Please browse through my work experience, skills, and achievements to learn more about what I can bring to the table. If you have any questions or would like to get in touch, please don't hesitate to reach out.
This project on predicting customer segmentation through machine learning models can be highly beneficial to a company as it provides insights into customer behavior and preferences, allowing for more targeted marketing efforts. By understanding customer segments and tailoring outreach strategies to each group, companies can increase their chances of success in new markets. Additionally, predictive models can assist with identifying potential customers and allocating resources more efficiently, leading to improved customer satisfaction, increased revenue, and a stronger competitive edge.
As part of this project, I demonstrated proficiency in using Python's pandas library to clean and transform raw data into a format that is usable for analysis. By creating visualizations with Tableau, I was able to provide a clear and concise summary of the insights generated from the data, allowing for quick and easy decision-making. Such skills are highly beneficial to a business looking to improve their operations, identify trends, and optimize resources. The project also showcases my ability to present complex information in a user-friendly manner, which is essential for effective communication and collaboration within a team.

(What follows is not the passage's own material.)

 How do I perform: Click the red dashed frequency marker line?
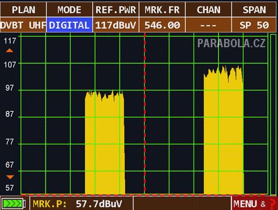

The HR analytics dashboard project is a powerful tool for businesses that want to make data-driven decisions related to their human resources. By using SQL queries to test and validate the quality of the data, businesses can trust the accuracy of the insights gained from the data. The visualizations created in Tableau Desktop provide a clear and intuitive way to understand trends and patterns in employee data, ultimately enabling businesses to make informed decisions about their workforce.
The fake news classifier model is a powerful tool that can help individuals and businesses combat the spread of false information. By leveraging machine learning algorithms to distinguish between fake and real news, this model can be used as a browser extension or app to flag articles that are likely to be fake news. For businesses, the model can be used for reputation management by quickly identifying and responding to fake news articles that mention their brand. With an accuracy score of 0.96, this model demonstrates the potential for machine learning algorithms to assist in identifying and combating the spread of misinformation and fake news online.
Utilizing data analytics and machine learning to identify high-risk traffic zones in Las Vegas and surrounding Clark County can be incredibly beneficial for businesses in the transportation industry. For example, ridesharing companies can use this data to provide safer routes and better protect their drivers and passengers. Insurance companies can also leverage this information to adjust their rates and better understand the risks associated with insuring drivers in different areas. In addition, city and county governments can use this data to inform targeted road safety measures and prioritize infrastructure improvements in areas with high accident rates. Overall, the project highlights how data analytics and machine learning can be used to improve road safety and reduce the impact of accidents on businesses and communities.
This project demonstrates how data analytics and statistical analysis can be used to evaluate the performance of a new product in a competitive market. By applying multiple linear regression analysis, collecting summary statistics on suspension coils, and running t-tests, I was able to identify key performance indicators that distinguished AutosRUs' MechaCar prototype from its competitors. My study also provided insights into areas for improvement and helped to inform data-driven strategies for the automotive industry. This project showcases my expertise in R and my ability to analyze complex datasets to derive valuable insights that can be used to make informed business decisions.